Participants: Barbara Hammer, Natasha Raheja, Paul Sargent, Hope Tucker
The four artists will critically engage their creative work, and each other, as they explore relationships between documentary, the body and performance, questions of spatiality and hidden linkages in various networks. Barbara Hammer uses her own body to intervene on medical and poetic forms of imaging in What You Are Not Supposed To Look At. Natasha Raheja’s Cast in Indiaexplores the ways that the built infrastructure of New York City conceals the labor infrastructure that links this city to West Bengal, India. Paul Sargent’sArtificial Corridors: Erie Basin Meets Erie Basin navigates the waters of the Erie Canal to document the economic, labor, trade, and nautical relationships between its two termini. Hope Tucker uses the frame of her ongoing Obituary Project to transform what we know as a daily form of narrative through a compendium of contemporary salvage ethnography that documents the passing of cultural markers and ways of being.

1:30 – 3pm: Panel B:  Building Documentary Cultures With Urban Youth and Their Communities in Neoliberal Times
Participants: Steve Goodman and Lora Taub-Pervizpour
This panel examines youth media’s effort to produce a culture of documentary that creates critical space and opportunity for young people to engage in documentary making as a means to speak back to their structured powerlessness. It will focus in on the growing impact of venture philanthropy currently insinuating neoliberal market-driven initiatives and ideology into the structures and practices of youth media, threatening to dismantle work that grows out of the social documentary tradition.
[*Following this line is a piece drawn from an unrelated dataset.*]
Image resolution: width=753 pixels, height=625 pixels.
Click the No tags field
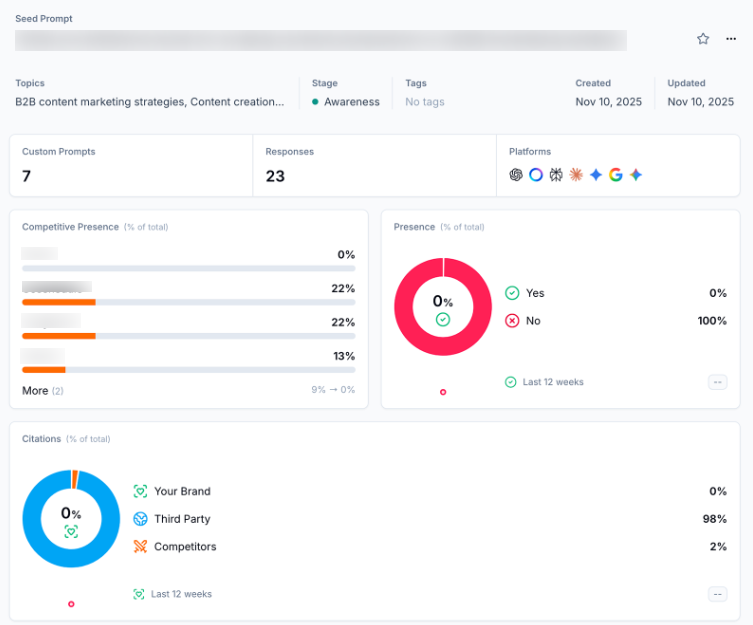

3:30 – 5pm: Panel A: Answers without questioning: talking about affect and documentary with the non-guilty, or what color are the bodies in the room?
Participants: Benj Gerdes, Jennifer Hayashida, Ben Foley, Lyell Davies
Despite the long association of many documentary filmmaking forms and practices with actually existing social movements, struggles, and solidarity, the perceived distance between filmed site or situation and seated audience is still too frequently one which implies that crisis or injustice can be fought and won, but “over there.” This panel first explores some of the conventions of the overdetermination of humanitarian values in social justice documentary that lead to depoliticized and dehistoricized sites of reception. It then proposes some alternatives to reframe the encounter between viewer and site, ones that start inside the room before being allowed to travel outside of it.

3:30 – 5pm: Panel B: Refiguring the Urban Imaginary: Documentary and Gentrification
Participants: Kelly Anderson, Su Friedrich, Isabel Hill, Betty Yu
While gentrification as a phenomenon has become a commonplace, it is explored perhaps most extensively in the documentary film. This panel will include three filmmakers whose works take on the rapidly changing landscape of Brooklyn. What does it mean to talk about the full dimension of urban experience, from systems of power and policy, often invisible at their roots, to the physical and emotional consequences, often internalized? What are the difficulties and contradictions between the position of documentarian and the position of citizen? What do different approaches offer our understanding? Short segments of My Brooklyn (Kelly Anderson, 2012), Gut Renovation (2012) and Brooklyn Matters (2007) will be screened.